[Text block]
— BEGIN —
Time- and Angle-resolved Photoelectron Spectroscopy (trARPES)

Description of NEXUS trARPES

Time- and angle-resolved photoelectron spectroscopy (trARPES) at NEXUS provides users with a powerful tool to study the band structures of solid state samples, as well as the related carrier dynamics. In trARPES experiments, the pump pulse (usually infrared or visible) first generates a non-equilibrium distribution of carriers in the sample. After an appropriate time delay, the probe pulse (extreme ultraviolet with photon energy > 6 eV) arrives at the sample and ejects the electrons out of the sample. By collecting and analyzing the electron and momentum distribution of ejected electrons, one obtains information about the dynamics of the band structures in the sample.  At NEXUS, the trARPES is equipped with a state-of-the-art Specs KREIOS 150 MM end station, which has simultaneous spatial-, momentum- and energy-resolution.
— END —
[Items]
— BEGIN —
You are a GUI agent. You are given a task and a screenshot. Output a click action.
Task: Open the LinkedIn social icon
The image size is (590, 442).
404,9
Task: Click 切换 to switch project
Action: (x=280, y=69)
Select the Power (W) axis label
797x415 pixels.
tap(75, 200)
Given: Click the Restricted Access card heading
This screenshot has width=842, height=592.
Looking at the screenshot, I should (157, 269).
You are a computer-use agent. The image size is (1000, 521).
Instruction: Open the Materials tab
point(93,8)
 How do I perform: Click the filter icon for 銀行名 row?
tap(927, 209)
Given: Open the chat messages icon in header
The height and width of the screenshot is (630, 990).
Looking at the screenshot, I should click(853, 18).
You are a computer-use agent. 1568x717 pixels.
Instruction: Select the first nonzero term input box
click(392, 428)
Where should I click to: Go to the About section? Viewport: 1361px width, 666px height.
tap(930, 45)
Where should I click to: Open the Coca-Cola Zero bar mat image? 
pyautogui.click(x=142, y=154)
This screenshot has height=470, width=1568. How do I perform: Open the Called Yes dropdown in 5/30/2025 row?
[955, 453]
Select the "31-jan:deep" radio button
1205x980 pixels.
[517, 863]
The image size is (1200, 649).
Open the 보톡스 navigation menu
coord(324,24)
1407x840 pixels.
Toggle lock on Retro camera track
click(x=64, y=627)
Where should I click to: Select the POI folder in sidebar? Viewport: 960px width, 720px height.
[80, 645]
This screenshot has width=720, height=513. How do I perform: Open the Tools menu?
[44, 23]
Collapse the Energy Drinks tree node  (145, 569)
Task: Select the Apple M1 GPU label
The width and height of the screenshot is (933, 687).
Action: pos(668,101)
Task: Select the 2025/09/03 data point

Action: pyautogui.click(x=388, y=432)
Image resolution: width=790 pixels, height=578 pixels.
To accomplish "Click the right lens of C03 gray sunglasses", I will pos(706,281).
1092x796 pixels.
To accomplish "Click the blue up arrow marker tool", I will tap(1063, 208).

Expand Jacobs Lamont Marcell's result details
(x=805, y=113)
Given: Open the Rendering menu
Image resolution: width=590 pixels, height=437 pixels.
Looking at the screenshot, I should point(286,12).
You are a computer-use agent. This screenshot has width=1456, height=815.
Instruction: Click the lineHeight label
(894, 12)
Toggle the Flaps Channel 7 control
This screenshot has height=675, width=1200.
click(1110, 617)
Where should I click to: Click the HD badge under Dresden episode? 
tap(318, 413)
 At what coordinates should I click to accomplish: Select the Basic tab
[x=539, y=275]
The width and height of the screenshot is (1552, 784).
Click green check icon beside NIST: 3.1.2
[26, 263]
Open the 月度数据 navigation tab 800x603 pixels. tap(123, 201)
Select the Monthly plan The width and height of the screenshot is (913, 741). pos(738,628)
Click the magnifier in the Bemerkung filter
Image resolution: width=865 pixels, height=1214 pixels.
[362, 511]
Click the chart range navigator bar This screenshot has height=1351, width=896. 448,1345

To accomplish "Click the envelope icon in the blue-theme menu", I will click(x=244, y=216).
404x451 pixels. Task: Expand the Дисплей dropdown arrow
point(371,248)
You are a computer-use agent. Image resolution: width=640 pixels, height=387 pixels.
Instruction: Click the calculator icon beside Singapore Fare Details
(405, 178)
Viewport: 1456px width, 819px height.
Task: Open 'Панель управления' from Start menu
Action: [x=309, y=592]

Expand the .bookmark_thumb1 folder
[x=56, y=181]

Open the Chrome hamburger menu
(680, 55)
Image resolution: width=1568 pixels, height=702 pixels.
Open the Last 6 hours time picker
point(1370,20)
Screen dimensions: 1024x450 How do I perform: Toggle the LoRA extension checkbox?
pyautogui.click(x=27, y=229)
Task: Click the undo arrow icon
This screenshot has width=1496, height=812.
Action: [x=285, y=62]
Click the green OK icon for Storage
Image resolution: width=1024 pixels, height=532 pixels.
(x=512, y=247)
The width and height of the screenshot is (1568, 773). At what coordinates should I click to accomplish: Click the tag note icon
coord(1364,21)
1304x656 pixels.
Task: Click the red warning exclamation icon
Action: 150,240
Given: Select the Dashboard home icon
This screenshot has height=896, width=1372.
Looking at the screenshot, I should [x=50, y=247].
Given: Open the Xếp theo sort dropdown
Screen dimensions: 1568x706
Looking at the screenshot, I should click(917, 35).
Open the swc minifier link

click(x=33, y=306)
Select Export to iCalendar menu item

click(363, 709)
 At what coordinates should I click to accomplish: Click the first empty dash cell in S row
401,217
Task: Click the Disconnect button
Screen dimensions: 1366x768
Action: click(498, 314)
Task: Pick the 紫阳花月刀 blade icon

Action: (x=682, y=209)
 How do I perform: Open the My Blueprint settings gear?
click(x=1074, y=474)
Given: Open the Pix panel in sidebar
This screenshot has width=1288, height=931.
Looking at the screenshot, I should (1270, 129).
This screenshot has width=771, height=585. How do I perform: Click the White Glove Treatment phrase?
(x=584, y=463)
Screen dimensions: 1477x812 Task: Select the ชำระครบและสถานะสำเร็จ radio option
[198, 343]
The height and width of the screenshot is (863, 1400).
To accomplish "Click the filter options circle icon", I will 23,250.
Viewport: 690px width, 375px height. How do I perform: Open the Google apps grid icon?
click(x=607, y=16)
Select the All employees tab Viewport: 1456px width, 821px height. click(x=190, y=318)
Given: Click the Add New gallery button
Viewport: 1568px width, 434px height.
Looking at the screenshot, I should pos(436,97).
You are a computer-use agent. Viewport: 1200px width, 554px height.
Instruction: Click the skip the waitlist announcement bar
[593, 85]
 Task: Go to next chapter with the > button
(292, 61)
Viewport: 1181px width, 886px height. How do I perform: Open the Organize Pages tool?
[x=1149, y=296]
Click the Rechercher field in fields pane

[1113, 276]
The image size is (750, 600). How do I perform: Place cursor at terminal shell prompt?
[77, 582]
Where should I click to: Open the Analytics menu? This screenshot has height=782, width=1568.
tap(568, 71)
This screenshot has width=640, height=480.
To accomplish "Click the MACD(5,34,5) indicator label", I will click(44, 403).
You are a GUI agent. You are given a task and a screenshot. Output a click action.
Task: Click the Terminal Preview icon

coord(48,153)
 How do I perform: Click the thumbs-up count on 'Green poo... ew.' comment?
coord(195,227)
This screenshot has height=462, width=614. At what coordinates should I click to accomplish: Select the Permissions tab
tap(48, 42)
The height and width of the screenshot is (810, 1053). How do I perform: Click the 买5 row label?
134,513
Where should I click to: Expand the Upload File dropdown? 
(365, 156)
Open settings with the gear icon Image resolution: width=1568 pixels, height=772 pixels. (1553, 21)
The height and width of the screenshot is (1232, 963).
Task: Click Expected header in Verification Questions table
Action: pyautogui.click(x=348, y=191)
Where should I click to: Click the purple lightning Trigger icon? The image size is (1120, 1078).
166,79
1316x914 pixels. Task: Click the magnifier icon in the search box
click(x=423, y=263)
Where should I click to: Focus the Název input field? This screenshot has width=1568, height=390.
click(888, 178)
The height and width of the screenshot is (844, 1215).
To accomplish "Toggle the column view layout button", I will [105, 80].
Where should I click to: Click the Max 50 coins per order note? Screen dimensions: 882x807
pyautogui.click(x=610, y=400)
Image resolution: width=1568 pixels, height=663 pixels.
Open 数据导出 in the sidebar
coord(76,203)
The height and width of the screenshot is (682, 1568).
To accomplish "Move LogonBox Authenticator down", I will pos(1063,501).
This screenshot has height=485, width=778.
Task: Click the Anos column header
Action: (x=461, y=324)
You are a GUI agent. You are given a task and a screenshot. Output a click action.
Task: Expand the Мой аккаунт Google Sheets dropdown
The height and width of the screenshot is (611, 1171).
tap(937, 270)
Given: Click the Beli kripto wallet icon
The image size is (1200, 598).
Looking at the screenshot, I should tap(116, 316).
— END —
[Given instruction 1] Retype the trARPES description starting with "Time- and angle-resolved photoelectron spectroscopy (trARPES) at" and going on through "momentum- and energy-resolution.".
[Given instruction 2] Extend the NEXUS trARPES description past its final sentence.
The items have no connection to the trARPES description.

[Answer 1]
Time- and angle-resolved photoelectron spectroscopy (trARPES) at NEXUS provides users with a powerful tool to study the band structures of solid state samples, as well as the related carrier dynamics. In trARPES experiments, the pump pulse (usually infrared or visible) first generates a non-equilibrium distribution of carriers in the sample. After an appropriate time delay, the probe pulse (extreme ultraviolet with photon energy > 6 eV) arrives at the sample and ejects the electrons out of the sample. By collecting and analyzing the electron and momentum distribution of ejected electrons, one obtains information about the dynamics of the band structures in the sample.  At NEXUS, the trARPES is equipped with a state-of-the-art Specs KREIOS 150 MM end station, which has simultaneous spatial-, momentum- and energy-resolution.

[Answer 2]
trARPES Beamline Construction

During the past several months, our team has been constructing the beamline for the time- and angle-resolved photoelectron spectroscopy (trARPES) at NeXUS. So far, the high-harmonic generation (HHG) chamber, the monochromator chamber and the final focusing chamber have been placed onto the optics table. Among them, the monochromator chamber and the final focusing chamber have passed the vacuum test, and the vacuum test for HHG chamber is expected to be finished this month. Beyond the installation of the chambers, we are also actively working on building the beamline between the monochromator and the final focusing chamber. All the chambers in the trARPES beamline will be interconnected and pumped down in 4-5 weeks. Once the beamline is finished, it will be able to deliver monochromatic laser pulses in the 10-100 eV range for ARPES experiments.

(Left) Schematic drawing of trARPES experiment and Specs KREIOS 150 MM endstation. (Top right) CAD drawing of the NEXUS trARPES beamlines. (Bottom right) Photograph of the trARPES optics table, showing recent progress in beamline construction.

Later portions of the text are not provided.